Required actions:
- A) In the InnoDB fragmentation post, condense the paragraph beginning "InnoDB stores data by default in tablespaces" into a short bulleted list that keeps its main facts.
- B) Pick up the InnoDB fragmentation post after its last sentence and keep writing.

Given text:
## start

MySQL: InnoDB Fragmentation

isotopp image Kristian Köhntopp -
July 6, 2023
a featured image

There is a really nice article by Pep Pla, over at the Percona blog about fragmentation in MySQL InnoDB tablespaces, which you should read.

The article discusses “fragmentation” of data in tables, which happens in a way similar to how it happens in filesystems.

InnoDB stores data by default in tablespaces, which by default are a file per table. These files are subject to the fragmentation and growth rules of your filesystem, but if you are smart, you are running MySQL on Linux on the XFS. In that case, filesystem fragmentation (and unexplained commit latency variance) are not an issue, because XFS takes care of handling this properly, and only database-internal fragmentation remains.

Primary keys, data order and working set size

Data inside an InnoDB tablespace is placed in primary key order, and that used to matter a lot, because rows with closer primary keys used to be stored closer together on disk. Up to the point where rows with adjacent primary keys had a good chance of being on the same page.

In the past, it mattered more than today, because even if data was not stored on the same page, pages that were physically stored closely together (on the same HDD track or cylinder) could be loaded faster. That was the case, since “near” disk seeks were executed faster by an HDD than “far” disk seeks across the entire surface of a hard disk.

With flash, seek times are largely irrelevant: In fact, the internal Flash Translation Layer of flash storage will put data anywhere it sees fit, and then issue you a Logical Block Address (LBA) that has no bearing whatsoever on the actual physical location of the page on the flash drive. It may even move the actual physical data under you behind the scenes, and still refer to it by the same LBA.

What matters a lot as a concept, though, is the Working Set Size (WSS) of your database.

The Working Set is the set of pages your database is going to reference in the next future interval

This interval may be, for example, the next 1m, 10m or 1h. That is, it makes initially limited sense to speak of the WSS as an unqualified term. You’d have to use it with an interval instead, so the WSS-1m, WSS-10m, WSS-1h and so on.

If you could predict what pages will be needed in the WSS-10m, you could preload these pages and cache them. This would bring the disk reads to zero or close to zero for the coming 10 minutes.

Predicting the future is hard, though, especially if accuracy is required. What we do instead is look to the past and hope the future looks alike.

## end

Material supplied:
## start

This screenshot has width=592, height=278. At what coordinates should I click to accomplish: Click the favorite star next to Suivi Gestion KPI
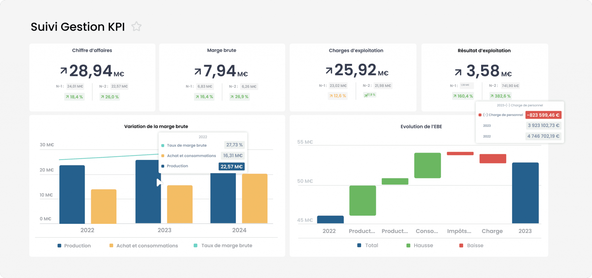click(x=136, y=27)
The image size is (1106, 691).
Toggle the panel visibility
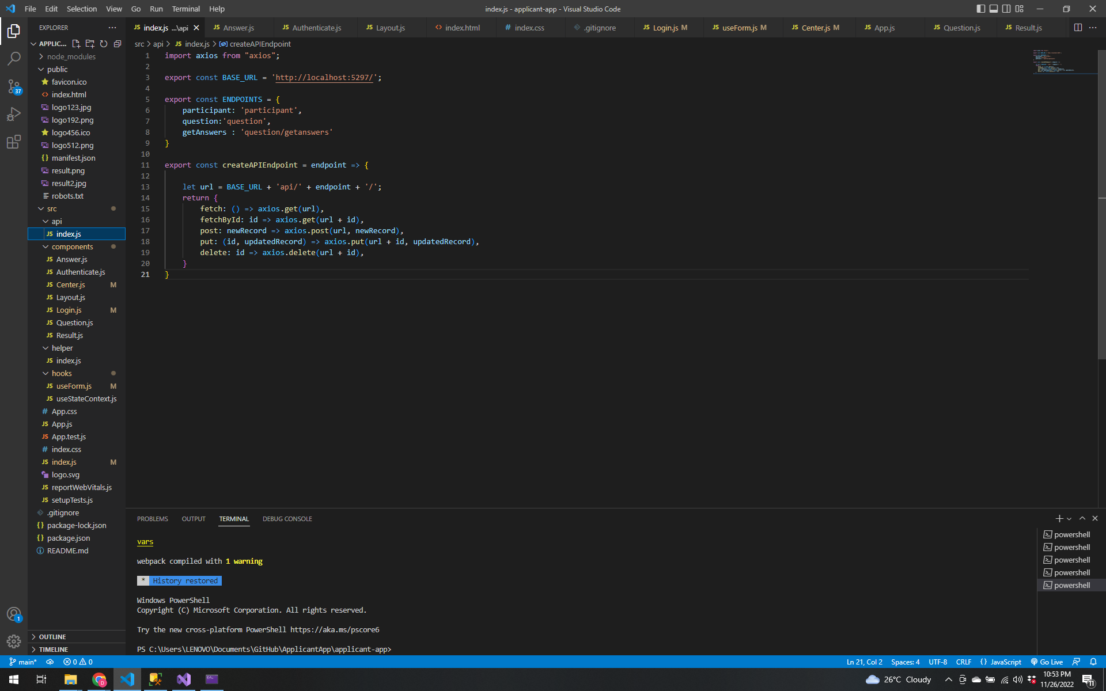994,9
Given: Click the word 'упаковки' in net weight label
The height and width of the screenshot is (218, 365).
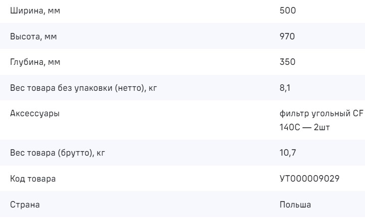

## end

Exercise results:
- A)
- By default, InnoDB stores data in tablespaces, with one file per table.
- These files follow the filesystem's fragmentation and growth rules.
- On Linux with XFS, filesystem fragmentation and unexplained variation in commit latency are not a problem, because XFS handles them properly.
- That leaves only fragmentation inside the database.

- B)
So most people would want to look at the past 10 minutes, and the recorded page numbers requested from disk as a triple of (timestamp, tablespace_id, page_number). From this, we can build a histogram for a sliding 10m window, and we would know which pages have been in demand. From the height of the histogram counter, we would even know how much.

We can now size an InnoDB buffer pool, and calculate how large this pool would have to be to cache 95%, 99%, 99.99%, … of all page read requests. Having a handle on the desired buffer pool size for a data set and a workload would be very useful to determine the amount of memory our database instance would need to perform adequately: It must be sized for – at least – the estimated buffer pool plus overhead plus some safety margin, rounded up to available instance types.

Unfortunately, we can only get aggregate statistics from an unpatched MySQL, and no page-read-request timeline as shown above. Neither can we get a page-request histogram from P_S, or a properly precalculated WSS estimation. So it is necessary to patch MySQL to get this data, unfortunately.

When we do this, and math a bit on the results, we observe there is actually such a thing as a WSS without a time-interval:

As long as the workload is stable, we can identify with some confidence a set of pages that need to be cached in order to quench most of the reads. Adding buffer pool pages past this point will not improve performance substantially, and there might still be a certain number of residual random page reads due to random accesses in the workload. In order to also quench these, you’d have to be able to keep the entire database in memory. While this is sometimes possible, there are workloads where this is not economical, especially at cloud pricing structures.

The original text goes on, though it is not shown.